L*A implements left multiplication with a usual matrix.

*: (Matrix Fraction D, %) -> % if D has IntegralDomain

L*A implements left multiplication with a usual matrix over the quotient field of D.

allIndices: % -> List C

allIndices(A) returns all indices used for enumerating the columns of the matrix A.

appendRow!: (%, Record(Indices: List C, Entries: List D)) -> Void

appendRow!(A, r) appends the row r at the end of the matrix A.

coerce: % -> Matrix D

coerce(A) yields the matrix A in the usual matrix type.

coerce: % -> OutputForm

from CoercibleTo OutputForm

consRow!: (%, Record(Indices: List C, Entries: List D)) -> Void

consRow!(A, r) inserts the row r at the top of the matrix A.

copy: % -> %

copy(A) returns a copy of the matrix A.

deleteRow!: (%, Integer) -> Void

deleteRow(A, i) deletes the i-th row of the matrix A.

elimZeroCols!: % -> Void

elimZeroCols!(A) removes columns which contain only zeros. This effects basically only the value of allIndices(A).

elt: (%, Integer, C) -> D

elt(A, i, c) returns the entry of the matrix A in row i and in the column with index c.

Element lookup records:
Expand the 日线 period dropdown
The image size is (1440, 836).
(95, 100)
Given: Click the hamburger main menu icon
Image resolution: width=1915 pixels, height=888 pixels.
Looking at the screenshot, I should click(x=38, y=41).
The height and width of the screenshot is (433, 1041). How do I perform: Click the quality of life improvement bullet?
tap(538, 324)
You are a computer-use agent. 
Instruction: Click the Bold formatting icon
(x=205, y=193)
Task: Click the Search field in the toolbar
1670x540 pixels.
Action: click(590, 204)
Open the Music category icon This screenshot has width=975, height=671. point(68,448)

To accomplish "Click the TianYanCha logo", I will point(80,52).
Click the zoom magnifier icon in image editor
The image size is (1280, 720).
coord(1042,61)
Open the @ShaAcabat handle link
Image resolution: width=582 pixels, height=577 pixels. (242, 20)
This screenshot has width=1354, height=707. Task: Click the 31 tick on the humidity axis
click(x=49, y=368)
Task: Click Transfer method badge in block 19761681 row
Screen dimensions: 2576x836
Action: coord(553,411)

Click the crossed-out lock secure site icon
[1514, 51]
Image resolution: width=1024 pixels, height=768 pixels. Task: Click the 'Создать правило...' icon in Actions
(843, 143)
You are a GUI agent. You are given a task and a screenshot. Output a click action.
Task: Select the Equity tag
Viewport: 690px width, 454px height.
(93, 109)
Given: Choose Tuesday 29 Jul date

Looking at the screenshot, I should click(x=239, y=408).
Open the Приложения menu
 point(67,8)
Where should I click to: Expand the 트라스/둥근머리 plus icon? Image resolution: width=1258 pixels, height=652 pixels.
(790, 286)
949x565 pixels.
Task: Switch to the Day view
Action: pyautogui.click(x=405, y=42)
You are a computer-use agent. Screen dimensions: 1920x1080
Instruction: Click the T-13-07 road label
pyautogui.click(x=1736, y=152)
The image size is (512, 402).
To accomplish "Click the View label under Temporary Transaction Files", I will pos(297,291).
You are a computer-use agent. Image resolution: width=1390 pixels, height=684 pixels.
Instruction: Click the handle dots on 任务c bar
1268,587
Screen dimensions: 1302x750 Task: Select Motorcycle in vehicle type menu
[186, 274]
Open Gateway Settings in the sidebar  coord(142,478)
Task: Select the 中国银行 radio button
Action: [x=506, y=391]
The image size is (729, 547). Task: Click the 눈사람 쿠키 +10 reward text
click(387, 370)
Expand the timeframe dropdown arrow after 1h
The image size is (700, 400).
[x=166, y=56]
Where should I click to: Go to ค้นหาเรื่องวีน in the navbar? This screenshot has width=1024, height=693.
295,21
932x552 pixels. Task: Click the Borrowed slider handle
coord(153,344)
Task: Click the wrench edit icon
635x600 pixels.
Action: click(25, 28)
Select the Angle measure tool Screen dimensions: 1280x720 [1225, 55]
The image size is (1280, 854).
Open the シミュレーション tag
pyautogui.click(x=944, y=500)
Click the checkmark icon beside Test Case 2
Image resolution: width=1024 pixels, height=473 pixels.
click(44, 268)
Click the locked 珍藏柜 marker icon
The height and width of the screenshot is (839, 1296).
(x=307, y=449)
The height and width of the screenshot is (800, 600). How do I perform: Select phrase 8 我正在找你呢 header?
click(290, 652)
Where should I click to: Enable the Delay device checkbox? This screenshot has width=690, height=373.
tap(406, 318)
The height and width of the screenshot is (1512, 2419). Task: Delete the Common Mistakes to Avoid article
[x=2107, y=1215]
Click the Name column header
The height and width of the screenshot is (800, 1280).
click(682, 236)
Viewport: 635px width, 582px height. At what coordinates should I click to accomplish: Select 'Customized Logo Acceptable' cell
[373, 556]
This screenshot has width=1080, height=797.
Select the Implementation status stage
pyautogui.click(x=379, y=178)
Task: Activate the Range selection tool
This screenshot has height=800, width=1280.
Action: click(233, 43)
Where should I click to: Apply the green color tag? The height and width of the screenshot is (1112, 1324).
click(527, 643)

Objectives –
A. Recast the listing as a Markdown table with the columns Row and Line. Start with the line containing "Click the zoom magnifier icon in image editor" and go on through the line containing "I will pos(297,291).", numbering each line and skipping blank ones.
B. Continue the matrix operations documentation from the point where it stops.
The matrix documentation and the listing come from unrelated sources.

Results in order –
A.
| Row | Line |
|---|---|
| 1 | Click the zoom magnifier icon in image editor |
| 2 | The image size is (1280, 720). |
| 3 | coord(1042,61) |
| 4 | Open the @ShaAcabat handle link |
| 5 | Image resolution: width=582 pixels, height=577 pixels. (242, 20) |
| 6 | This screenshot has width=1354, height=707. Task: Click the 31 tick on the humidity axis |
| 7 | click(x=49, y=368) |
| 8 | Task: Click Transfer method badge in block 19761681 row |
| 9 | Screen dimensions: 2576x836 |
| 10 | Action: coord(553,411) |
| 11 | Click the crossed-out lock secure site icon |
| 12 | [1514, 51] |
| 13 | Image resolution: width=1024 pixels, height=768 pixels. Task: Click the 'Создать правило...' icon in Actions |
| 14 | (843, 143) |
| 15 | You are a GUI agent. You are given a task and a screenshot. Output a click action. |
| 16 | Task: Select the Equity tag |
| 17 | Viewport: 690px width, 454px height. |
| 18 | (93, 109) |
| 19 | Given: Choose Tuesday 29 Jul date |
| 20 | Looking at the screenshot, I should click(x=239, y=408). |
| 21 | Open the Приложения menu |
| 22 |  point(67,8) |
| 23 | Where should I click to: Expand the 트라스/둥근머리 plus icon? Image resolution: width=1258 pixels, height=652 pixels. |
| 24 | (790, 286) |
| 25 | 949x565 pixels. |
| 26 | Task: Switch to the Day view |
| 27 | Action: pyautogui.click(x=405, y=42) |
| 28 | You are a computer-use agent. Screen dimensions: 1920x1080 |
| 29 | Instruction: Click the T-13-07 road label |
| 30 | pyautogui.click(x=1736, y=152) |
| 31 | The image size is (512, 402). |
| 32 | To accomplish "Click the View label under Temporary Transaction Files", I will pos(297,291). |

B.
extract: (%, Integer, Integer) -> %

extract(A, i1, i2) extracts the rows i1 to i2 and returns them as a new matrix.

horizJoin: (%, %) -> %

horizJoin(A, B) horizontally concats the matrices A and B. It is assumed that all indices of B are smaller than those of A.

horizSplit: (%, C) -> Record(Left: %, Right: %)

horizSplit(A, c) splits the matrix A into two at the column given by c. The first column of the right matrix is enumerated by the first index less or equal to c.

join: (%, %) -> %

join(A, B) vertically concats the matrices A and B.

ncols: % -> NonNegativeInteger

ncols(A) returns the number of columns of the matrix A.

new: (List C, Integer) -> %

new(inds, nrows) generates a new matrix with nrows rows and columns enumerated by the indices inds. The matrix is empty, i.e. the zero matrix.

nrows: % -> NonNegativeInteger

nrows(A) returns the number of rows of the matrix A.

pivot: (%, Integer) -> Record(Index: C, Entry: D)

pivot(A, i) returns the leading entry of the i-th row of the matrix A together with its index.

pivots: % -> Record(Indices: List C, Entries: List D)

pivots(A) returns all leading entries of the matrix A together with their indices.

primitiveRowEchelon: % -> Record(Ech: %, Lt: Matrix Fraction D, Pivots: List D, Rank: NonNegativeInteger) if D has GcdDomain

primitiveRowEchelon(A) computes a row echelon form for the matrix A. The algorithm used is fraction-free elimination. Every row is made primitive by division by the gcd. The algorithm is especially adapted to matrices already close to row echelon form. The transformation matrix, the used pivots and the rank of the matrix are also returned.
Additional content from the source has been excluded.